===== Stored data
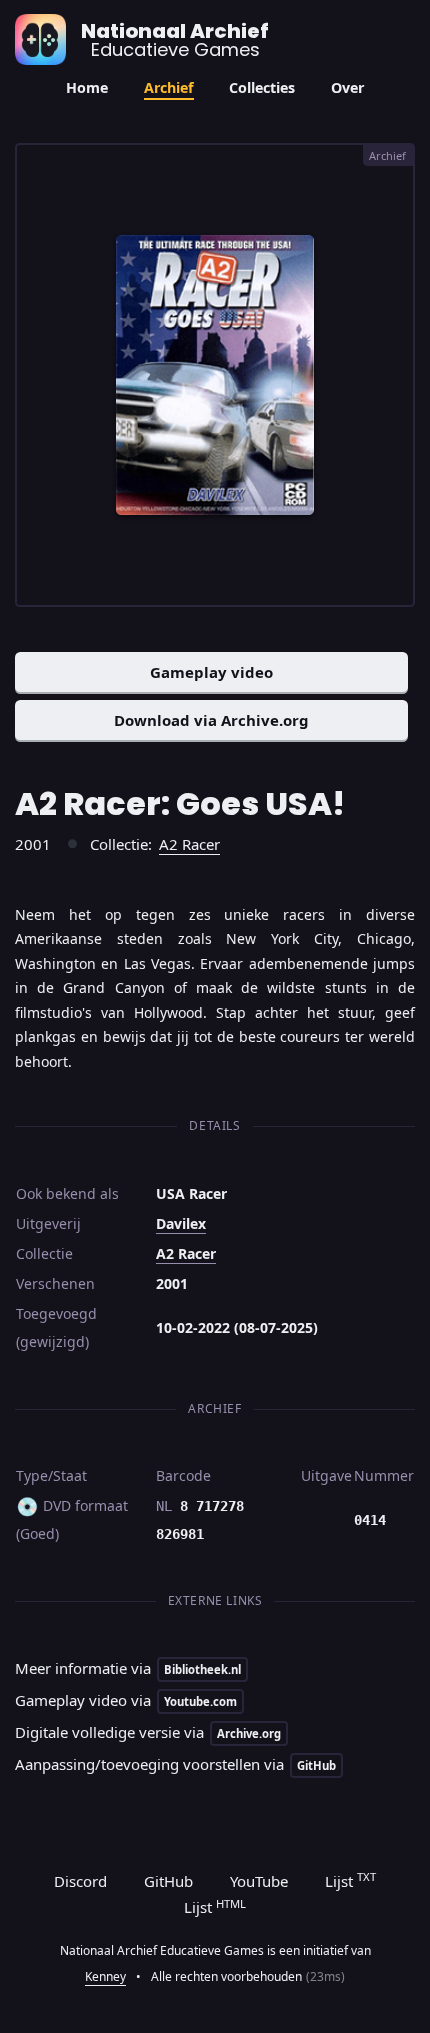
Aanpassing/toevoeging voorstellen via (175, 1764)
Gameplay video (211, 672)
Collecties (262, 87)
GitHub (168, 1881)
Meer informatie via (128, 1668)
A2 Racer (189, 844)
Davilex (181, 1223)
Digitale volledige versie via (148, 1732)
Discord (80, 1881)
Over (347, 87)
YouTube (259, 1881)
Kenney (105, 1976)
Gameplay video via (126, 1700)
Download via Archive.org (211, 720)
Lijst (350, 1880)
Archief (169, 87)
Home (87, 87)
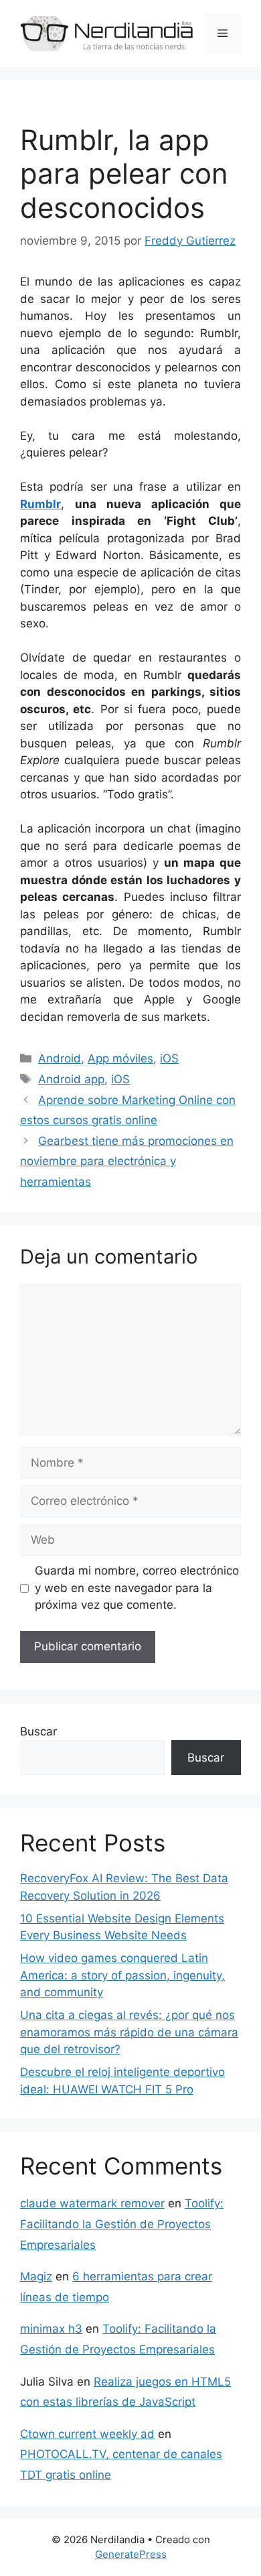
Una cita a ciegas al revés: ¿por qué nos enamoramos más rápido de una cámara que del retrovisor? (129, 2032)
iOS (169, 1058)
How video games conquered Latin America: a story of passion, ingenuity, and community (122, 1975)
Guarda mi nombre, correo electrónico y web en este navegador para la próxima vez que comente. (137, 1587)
==========
* [Directions for this task]: In the entries above, count the lines that include "video" and write nothing but that number.

* [Response area]: 3